Have you ever had one of those days where your life seemed so insignificant that you wondered, what is the point? When you stop noticing the colour in the world or could be completely surrounded by people only to feel that you’re alone. I have, and I’m guessing many people do at some point in their life, some move on, others find ways to fill that void with unimportant things and some people overcome it in ways that are so significant that it can help change the lives of those around them. Just like someone changed my life for the better.

It started with a typical Monday, I took the long subway ride to work immersed myself in music coming through my headphones to drown out the sound of the outside world as its heaviness sat with me. I looked at the people around, grim expressions, tiredness, and the lack of colour or vibrancy. Once off the subway, I grabbed a bagel and coffee from an outdoor vendor and made my way to the publishing house where I worked as an assistant and began my day.
My work wasn’t anything special or exciting, but it allowed me to read books to imagine worlds full of colour and adventure to help fill my void. It was my little thing to help me get through the day, the ultimate form of escapism. I understood the characters in the books better than most people I worked with, I’d laugh and cry with those characters and fall in love with them, and for a little while, I’d feel less alone, but every story eventually comes to an end and you move on, find more stories and more books.
I finished work early that day and went to carry on my routine of the subway home and then a night glued to another book but something halted me, part of me couldn’t bear to spend another night alone in my tiny apartment. Despite all the books I had read and all the adventures I have imagined, at that moment I had never felt more alone, empty. Tiredness that seemed to yearn for peace struck so deep that I couldn’t move. I felt frozen on the spot, it felt like I could scream, and non of the passerby would hear me, I had never felt more disconnected. I wanted to cry, to run, to scream, to hit something all at once and it felt overwhelming. I knew at that moment that no amount of books could give vibrancy to that dullness. And I started to run.
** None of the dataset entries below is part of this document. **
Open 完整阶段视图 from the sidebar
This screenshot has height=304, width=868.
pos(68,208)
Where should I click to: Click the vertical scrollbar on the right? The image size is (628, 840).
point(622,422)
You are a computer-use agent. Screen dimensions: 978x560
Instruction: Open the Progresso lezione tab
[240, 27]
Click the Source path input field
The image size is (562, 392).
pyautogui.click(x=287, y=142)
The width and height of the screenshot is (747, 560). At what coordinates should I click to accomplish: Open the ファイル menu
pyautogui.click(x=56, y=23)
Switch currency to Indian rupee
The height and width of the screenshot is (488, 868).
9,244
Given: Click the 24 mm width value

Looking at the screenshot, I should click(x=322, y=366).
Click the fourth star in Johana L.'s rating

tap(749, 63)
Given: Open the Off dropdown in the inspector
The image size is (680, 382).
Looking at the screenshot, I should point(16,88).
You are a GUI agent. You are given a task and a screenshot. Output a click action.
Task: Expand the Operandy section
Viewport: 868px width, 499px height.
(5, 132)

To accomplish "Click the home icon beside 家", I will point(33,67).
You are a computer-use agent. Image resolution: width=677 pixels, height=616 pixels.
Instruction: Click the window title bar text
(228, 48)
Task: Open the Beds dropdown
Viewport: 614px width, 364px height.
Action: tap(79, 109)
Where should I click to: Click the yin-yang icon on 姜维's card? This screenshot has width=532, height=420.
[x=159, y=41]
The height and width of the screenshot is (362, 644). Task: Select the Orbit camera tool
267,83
I didn’t care where I went or if people thought I was crazy, I didn’t care for the laughter or the dramas of the city life around me, I just needed to run and that’s what I did, I ran for what felt like an eternity until my breathing felt like raw shards of glass and my legs could no longer carry me. It led me just outside the city to a small lake surrounded by trees where very few visited. I wandered for a while around the lake until I spotted a small bench surrounded by stones and flowers.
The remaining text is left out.